### WRITTEN TASK:
Rewrite the part of the listing that opens with the line containing "has height=811, width=1757." and closes with the line containing "pyautogui.click(x=1582, y=368)", giving only those lines and keeping all of them. Scale the coordinates in the answers by 2.3, rounding to whole numbers with halves going up.

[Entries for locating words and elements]
....
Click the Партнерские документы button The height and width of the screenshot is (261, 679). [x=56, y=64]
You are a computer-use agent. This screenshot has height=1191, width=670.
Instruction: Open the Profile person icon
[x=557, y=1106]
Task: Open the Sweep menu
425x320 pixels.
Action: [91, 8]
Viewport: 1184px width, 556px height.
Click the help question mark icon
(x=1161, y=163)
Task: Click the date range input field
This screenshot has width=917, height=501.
....
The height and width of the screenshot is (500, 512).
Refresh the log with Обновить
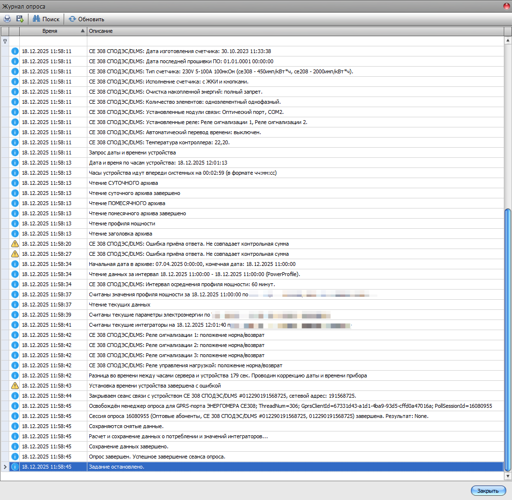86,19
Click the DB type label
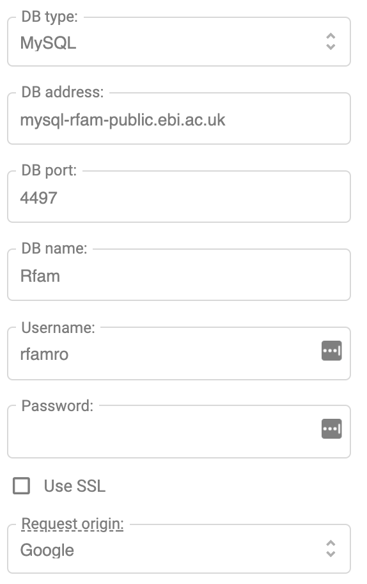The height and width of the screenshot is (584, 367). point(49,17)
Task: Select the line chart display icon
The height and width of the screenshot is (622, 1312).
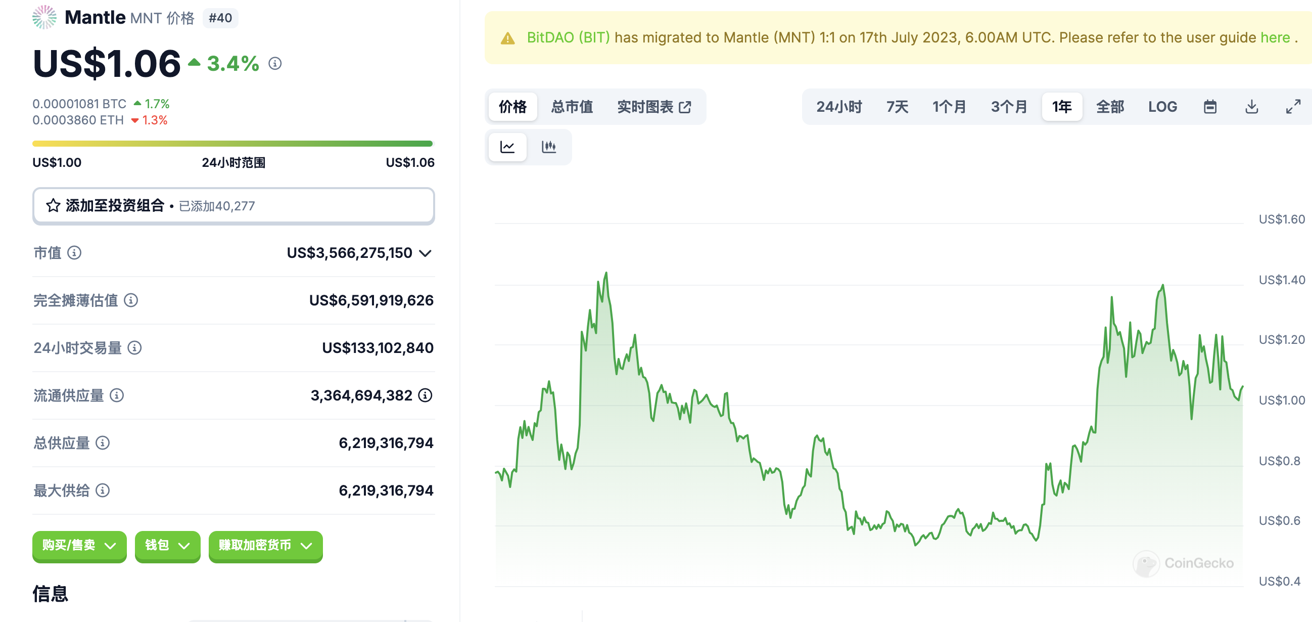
....
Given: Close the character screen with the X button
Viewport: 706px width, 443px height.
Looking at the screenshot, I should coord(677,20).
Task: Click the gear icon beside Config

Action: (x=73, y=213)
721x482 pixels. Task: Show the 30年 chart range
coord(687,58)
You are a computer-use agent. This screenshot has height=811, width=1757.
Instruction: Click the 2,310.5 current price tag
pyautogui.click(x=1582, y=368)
....
### THE COMPLETED TASK:
You are a computer-use agent. This screenshot has height=811, width=1757.
Instruction: Click the 2,310.5 current price tag
pyautogui.click(x=3639, y=846)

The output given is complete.